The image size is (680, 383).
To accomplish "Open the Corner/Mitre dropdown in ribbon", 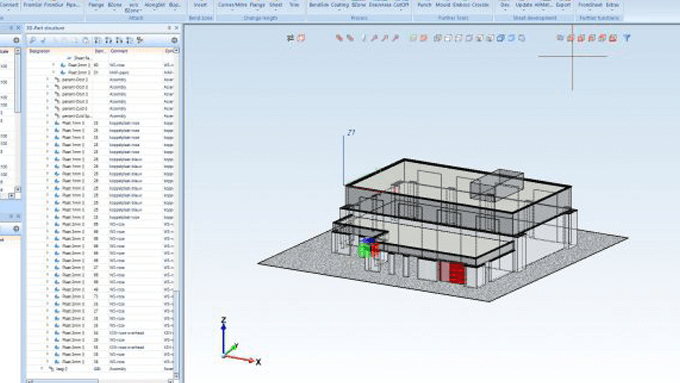I will click(x=232, y=6).
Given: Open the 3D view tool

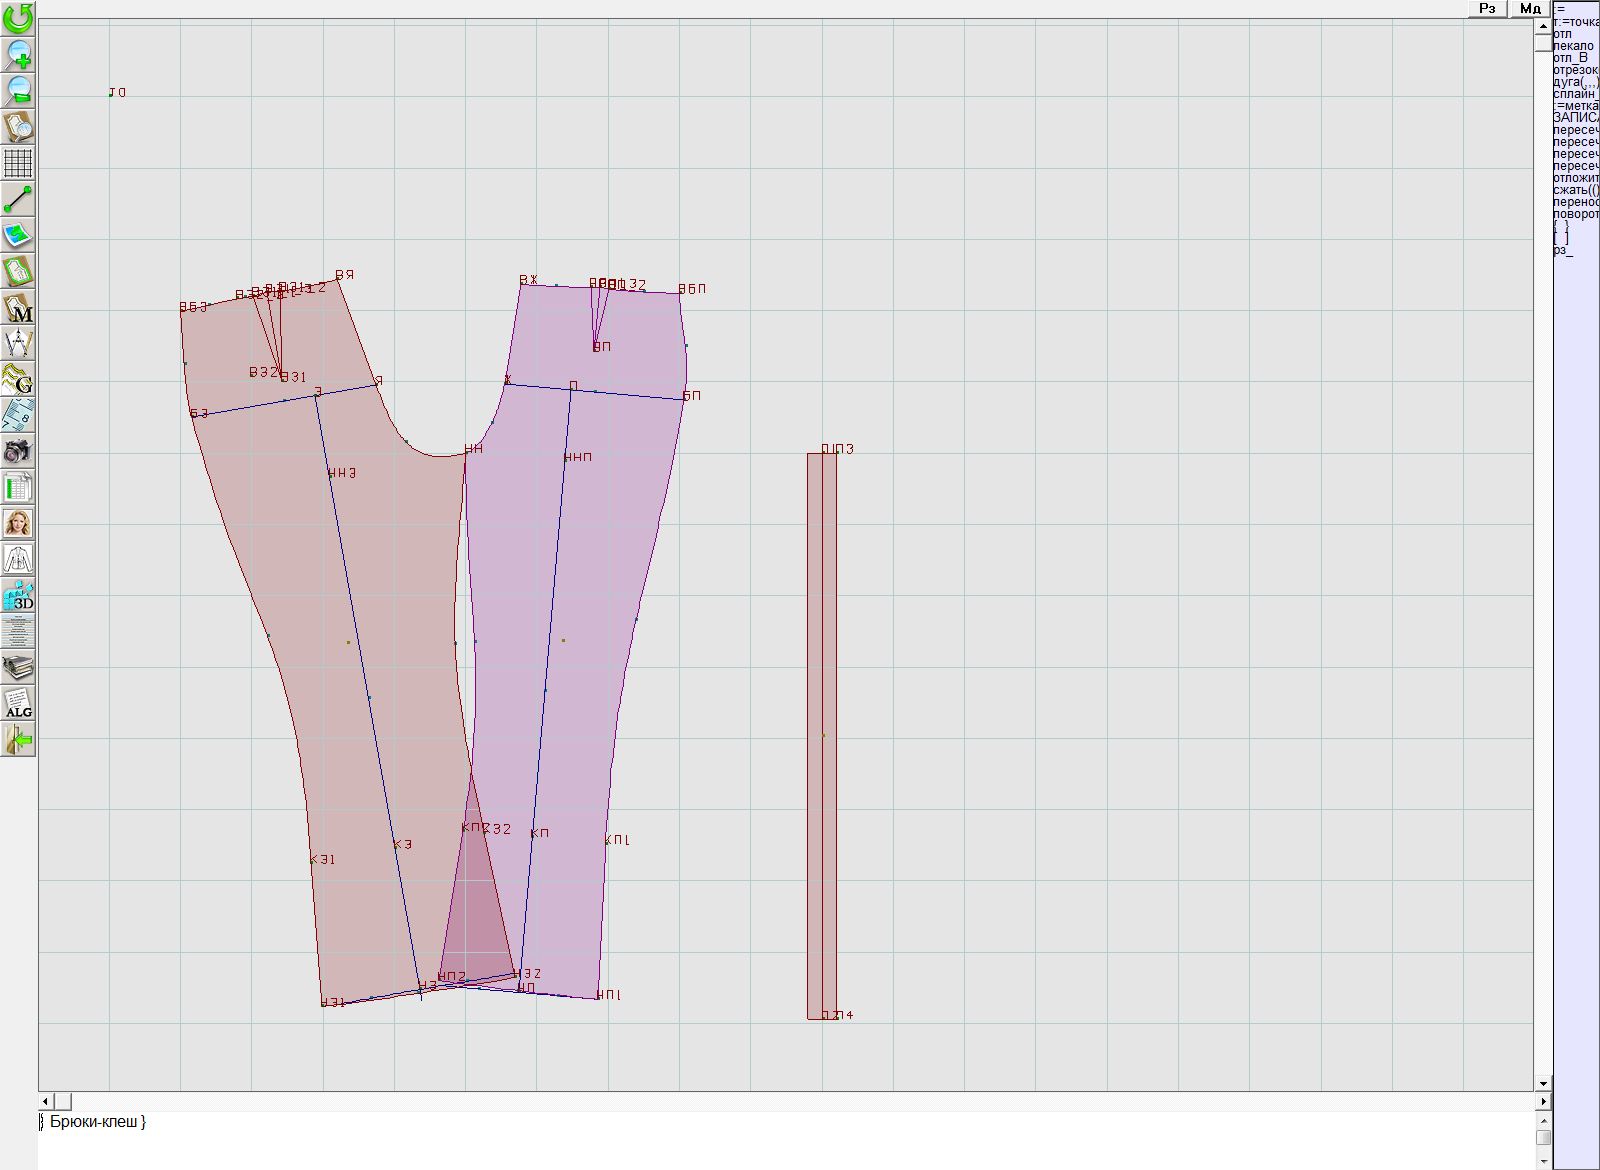Looking at the screenshot, I should click(18, 596).
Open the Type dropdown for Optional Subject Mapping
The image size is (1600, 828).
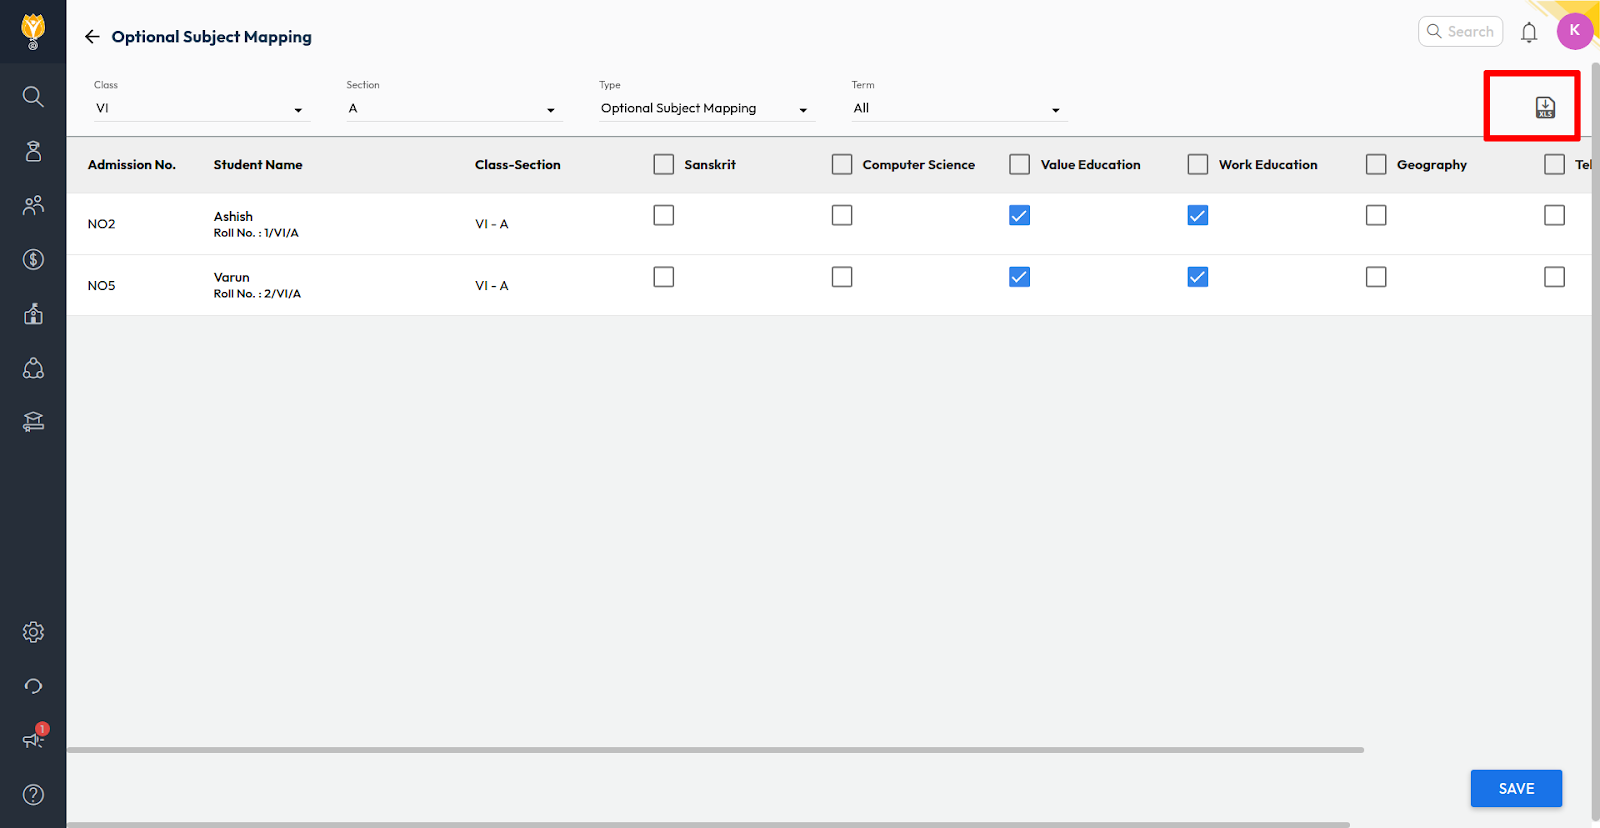point(705,109)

■ ASSIGNED TASK: Set down, word for word, only the lines running from the line with "Open the Type" through the final line of the entries above, omitting all pictures.

■ RESULT:
Open the Type dropdown for Optional Subject Mapping
The image size is (1600, 828).
point(705,109)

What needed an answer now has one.